Free Zone Natalie Portman has cruised by on her looks on several occasions, but co-writer and director Amos Gitai ruins that possibility right off the bat here with a 10-minute static close-up of her crying until the eyeliner runs down her face, to the tune of a mournful, insanely catchy Hebrew song about cycles of destruction. Portman plays Rebecca, a young American in Israel who leaves her fiancé after learning the truth about his past. She's so desperate to leave the country that she tags along with a Jewish cab driver (Hana Laszlo) driving to the Free Zone — an area straddling the borders of Iraq, Jordan and Saudi Arabia where used cars and other things are sold — to collect on a debt for the driver's wounded husband. Shot mostly in close-ups, it's a fascinating road movie with an absurdist allegorical finale. (L.Y.T.)

Games of Love and Chance Thanks to a win at the French Oscars, this 2003 film about Muslim-French teenagers in the suburban Paris projects is now getting a lot of attention — and an international release. That's fortunate for us, even if the relentless verbal aggression and awkwardly translated slang are wearying at times. The plot centers on Krimo (Osman Elkharraz), a shy boy with a crush on Lydia (Sara Forestier), the only blonde (and non-Arab, it seems) girl in the neighborhood.

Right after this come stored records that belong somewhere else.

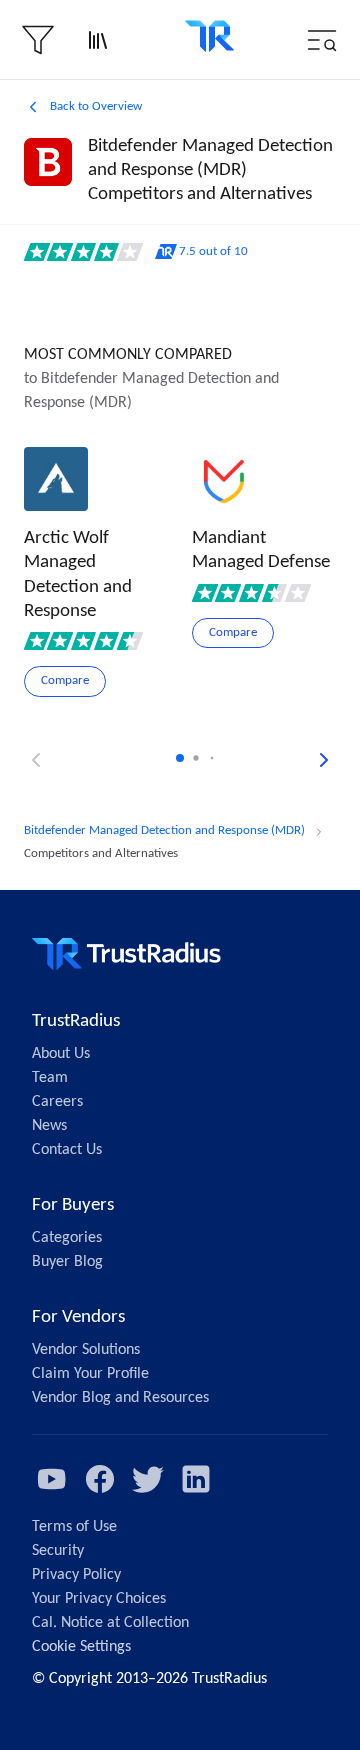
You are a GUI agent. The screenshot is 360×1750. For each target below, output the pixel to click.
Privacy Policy (76, 1575)
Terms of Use (74, 1527)
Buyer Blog (67, 1262)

Worried that Krimo's ex-girlfriend still wants him, Lydia won't say whether she's interested. (In French, the film is known by the superior name of L'Esquive, or The Dodging.) While he waits for an answer, Krimo attempts to win Lydia by starring opposite her in their class play. Not much happens, and there's a lot of yelling. Still, there is tenderness hidden in the cracks, and Games is a very real portrait of urban teenage experience. (M.L.)